Whittaker lost the light-heavyweight final on a split decision as Lopez added the title to the middleweight gold he won at Rio 2016.

“You don’t win silver, you lose gold,” said an emotional Whittaker. “I’m very disappointed with myself, I didn’t perform well. Of course, he’s a class operator – two-time Olympic gold medallist now but I’m very disappointed.
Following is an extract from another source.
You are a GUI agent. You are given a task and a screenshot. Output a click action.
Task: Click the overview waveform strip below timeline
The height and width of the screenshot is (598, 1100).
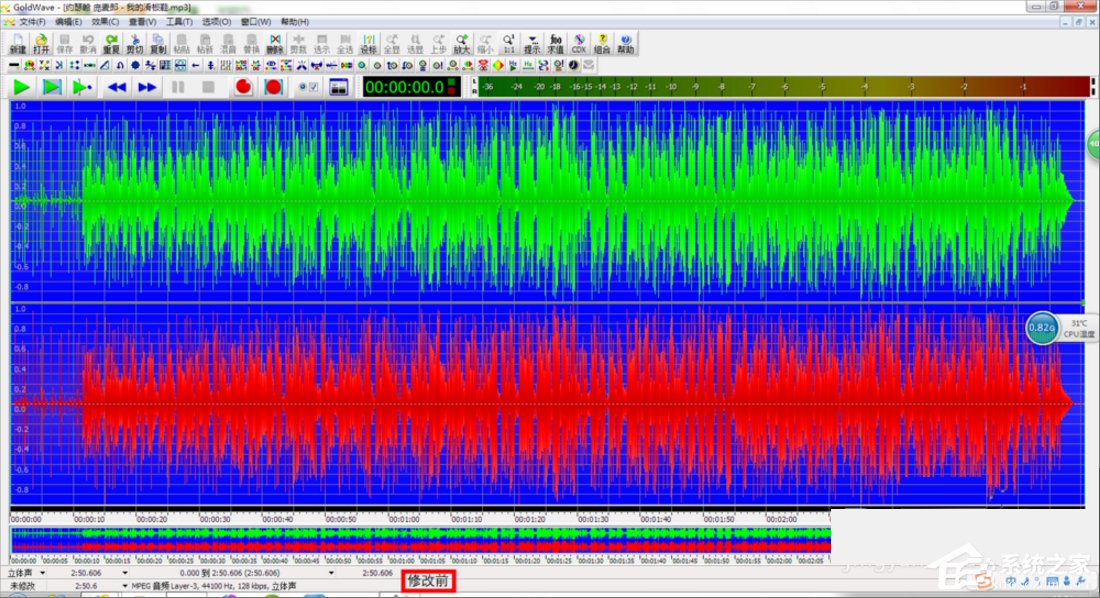pyautogui.click(x=420, y=540)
I feel like a failure.

“Wolverhampton’s mayor, bless him, did a little video for me wishing me luck, he said that if I get the gold, I get the chain – I didn’t get the gold so he can keep it for a bit.”
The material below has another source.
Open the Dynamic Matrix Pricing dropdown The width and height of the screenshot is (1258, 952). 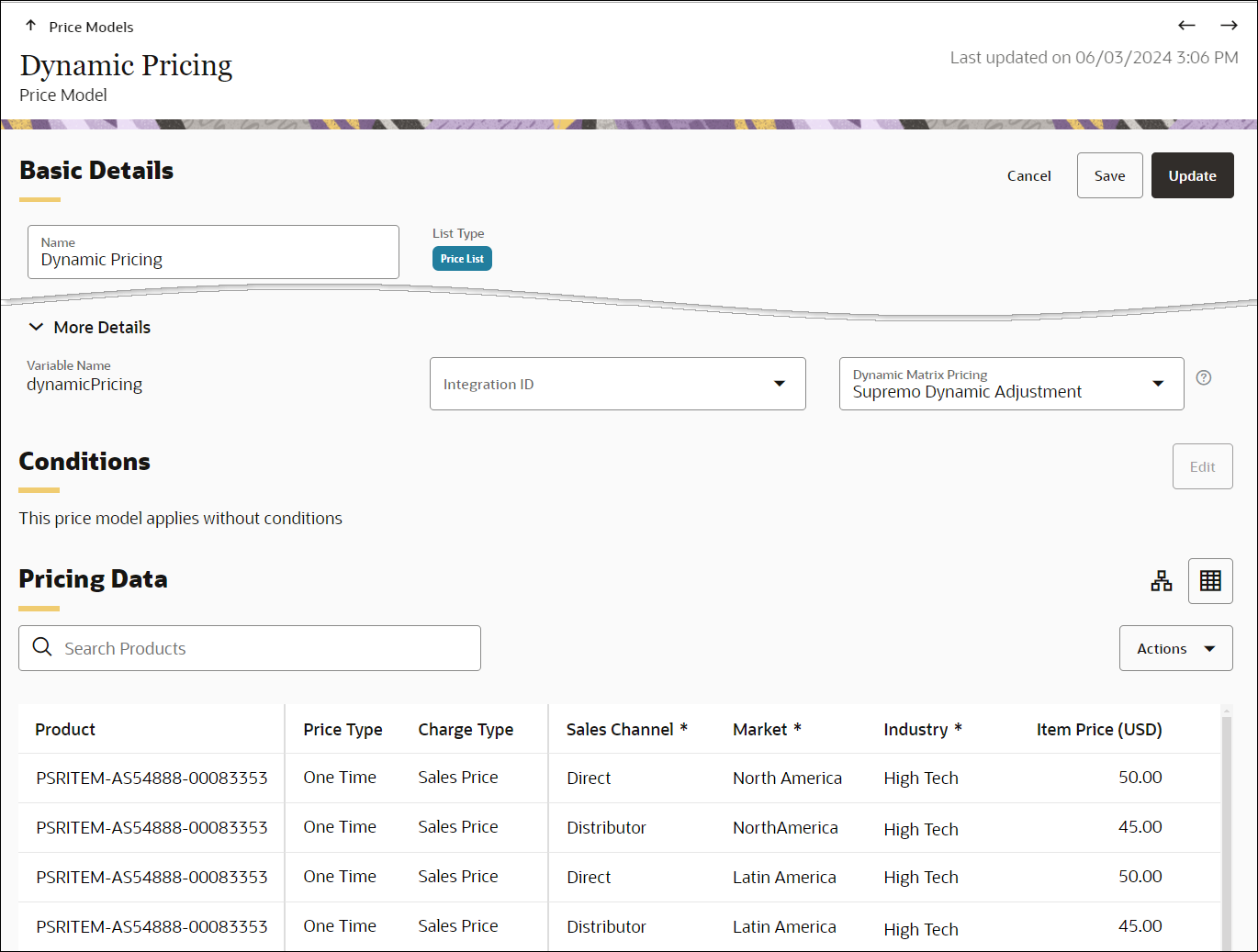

Whittaker’s silver came shortly after Clarke took a super-heavyweight bronze.

The 29-year-old was stopped in his semi-final against Uzbekistan’s Bakhodir Jaloolov after a cut he suffered in the previous round reopened above his eye.

Britain have already guaranteed two further medals, with Galal Yafai in the flyweight semi-finals on Thursday before Lauren Price’s middleweight semi-final bout on Friday.

What else happened on day 12?

The GB women’s hockey team saw their title defence come to an end as they lost 5-1 in their semi-final against the Netherlands at Oi Hockey Stadium.

They face India in the bronze-medal match on Friday.

Britain’s Shauna Coxsey missed out on a place in the final as sport climbing made its Olympic debut.

On the track, Laura Muir reached the 1500m final with a run of 4:00.73 and Andrew Pozzi progressed to Thursday’s men’s 110m hurdles final.

Lizzie Bird finished ninth in the women’s 3000m steeplechase in a British record 9:19.68, while Jodie Williams earned a place in the women’s 400m final and Nick Miller finished sixth in the men’s hammer.

Alice Dearing, 24, made history as the first black swimmer to represent Britain at an Olympics, finishing 19th in the women’s 10km marathon event.

Andrea Spendolini-Sirieix and Lois Toulson reached the women’s 10m platform semi-finals, qualifying in seventh and 10th, respectively.

American Sydney McLaughlin reeled in rival Dalilah Muhammad to win gold in a very fast women’s 400m hurdles – and broke her own world record in the process.